Dr Emmet Kerin, President of the NAGP, commented: In recent days we have Minister Varadkar rightly acknowledging the manpower crisis in General Practice and the overload from the under sixes. At the same time the Tánaiste is insistent free GP care will materialise.

“This shows a detached and unrealistic view of health care direction by the coalition partners. I would question the ability of overwhelmed GPs that provide the service to deliver on their promises.”

“We know that 900 GPs are planning to retire or emigrate in the next five years so solid investment in primary care and general practice is required, not promises that will fail to be kept,” added Dr Kerin.

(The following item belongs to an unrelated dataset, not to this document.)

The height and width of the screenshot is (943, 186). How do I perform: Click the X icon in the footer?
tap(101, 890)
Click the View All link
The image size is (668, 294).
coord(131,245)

“Rather than train GPs for export we need to address the well-documented reasons why so many of our newly trained GPs choose to leave this country, and address this under-resourcing as a matter of urgency.”

Universal free GP care remains on the agenda for many parties, yet the current crisis in general practice shows no sign of abating. Health Minister Leo Varadkar was quoted as saying this week that the country would need an additional 500 GPs “just to stand still”, while Environment Minister Alan Kelly stated that finding additional GPs is “absolutely critical”.

“This is no surprise to those working within general practice – at the NAGPs’ inaugural AGM two years ago we stated that an additional 500 GPs would be needed to sustain primary care services across Ireland,” NAGP Chair of Communications Dr Liam Glynn commented.

Comments from the political parties about the need for additional training places are misguided as increasing training places, although very necessary, will be just one part of the solution, he added. The urgency should be about creating an environment where GPs can remain in and wish to return to Ireland to work.

At the Association’s recent AGM, a motion was passed calling on the Department of Health and HSE to address the manpower crisis in general practice.
Dr Glynn echoed comments made at the AGM that general practice is now akin to a “leaky bucket” – he urged the political parties to work on “plugging the holes rather than turning on the taps”.